THIS IS the 10th year of the AIB Prize, the annual award of €20,000 to a visual artist. Mark Swords won, from a shortlist that also included Aideen Barry, Niamh McCann and Richard Mosse. It's no exaggeration to say that all of them are strong, distinctive artists with substantial bodies of work and a great deal of potential, but it's in the nature of awards that someone has to win, writes AIDAN DUNNE
At €20,000 (with €1,500 for each of the runners-up), in terms of its monetary value the prize pales into insignificance compared to the kind of figures routinely thrown around in news bulletins. Besides which, it’s not a case of giving an artist €20,000 and wishing them all the best.
Artists are nominated for the prize by publicly-funded venues planning exhibitions of their work, and the award is aimed at those projects. It goes towards the costs incurred and offers a chance to produce a substantial publication, an essential stepping-stone career-wise.
So it’s an award that actually encourages artists and curators not to rest on their laurels but to work more and work harder. Looking back on previous winners, they have on the whole worked extremely hard.
Wexford Arts Centre nominated Swords for a future exhibition, a continuation of work he has made related to the life of an historic Wicklow figure, Captain Robert Halpin. Halpin, born in 1836, was the youngest child of an innkeeper and his first sea-going experience reputedly began when he was just 11 years-old. A natural mariner, he had many voyages to North America and Australia under his belt by the time he took on his first command, when he was still in his early 20s. He, and his crew and passengers, survived running aground on the Newfoundland coast, but his license to command was temporarily suspended. Which may be why he became involved for a time in shipping supplies for the Confederacy during the American Civil War.
Halpin’s fame, however, rests on his role as first officer and then captain of the Great Eastern, the gigantic steamship designed by Isambard Kingdom Brunel, as it laid cable across the Atlantic between the United States and Ireland, France and Brazil, and from Bombay to Suez – some 26,000 nautical miles in all. He became something of a celebrity, eventually retiring to Tinakilly where the house he built is now a hotel. He died in 1894.
Swords, who completed an MA at NCAD in 2004, lives in Wicklow. Halpin is a celebrated Wicklow-man and a memorial to him was built in Wicklow town at the end of the 19th century. Still, given the nature of Swords’s work, a figure from the heroic age of Victorian technological achievement does not look like an immediately obvious subject. That’s because Swords has tended to refer to craft and domesticity in his unpredictable, mixed-media pieces. He’s also an exceptional painter. He has deployed elements of embroidery, tapestry and woven carpet in beautifully judged works that subvert our expectations of craft idioms, without for a moment being condescending about them.
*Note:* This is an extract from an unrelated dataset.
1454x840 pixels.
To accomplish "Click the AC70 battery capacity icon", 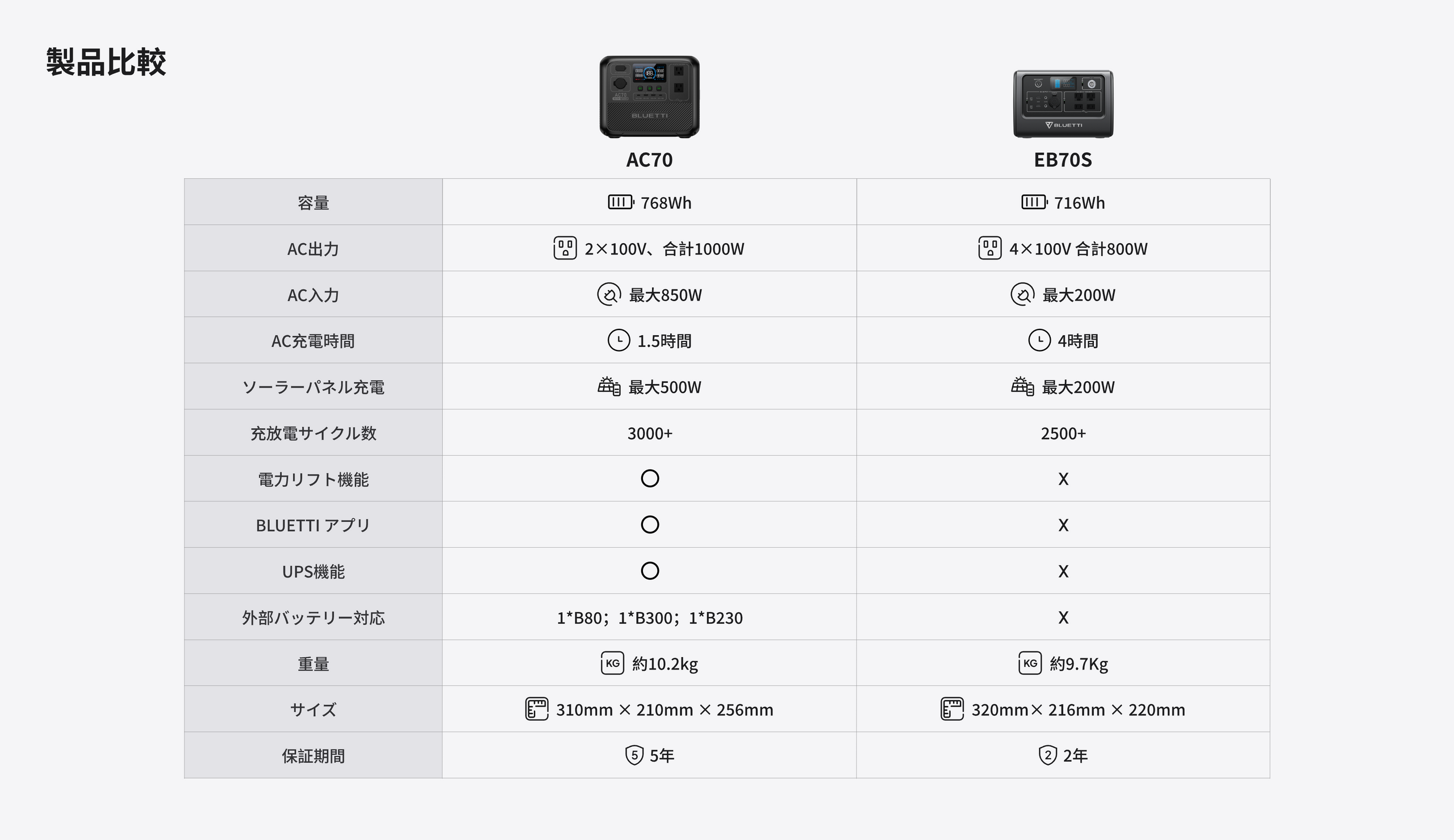I will pos(621,202).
Rather, the language of everyday craft processes, as well as our domestic environment becomes implicated in the conventions of "high" art. In one small previously exhibited piece, surely related to Halpin and titled Shipbuilders, a purposeful industrial scene is, on closer inspection, composed of embroidered thread.
Another piece perhaps spells out Swords's attitude to Halpin more clearly. Staircaseis a spiral staircase that is symbolic of vaunting ambition. Life-sized and 4.2 metres tall, it is constructed from a vast number of lollipop sticks.
It is a symbol, recalling Kant’s definition of art as something possessing purposefulness without purpose – you wouldn’t get far if you tried to climb the staircase. It’s also a feat of home-made engineering. When he made his staircase, Swords was thinking of the incredible intricacy and the simultaneous strength and fragility of natural processes, specifically the way the vulnerable, delicate form of a growing sage plant is the expression of an organic process that spans seasonal extremes and physical obstacles. That applies to human enterprise as well.
Halpin was highly regarded for his delicacy and precision, and was reputedly tactful and sensitive in his dealings with people. On one voyage, he climbed into the rigging and carefully talked down a panicky crewman when failure would have meant death for them both. Then, in a feat that makes finding a needle in a haystack look easy, he managed to locate a sheared cable-end on the seabed in the middle of the ocean, quite some time after conventional efforts to recover it had completely failed. It sounds as if he was a man after Swords’s own heart.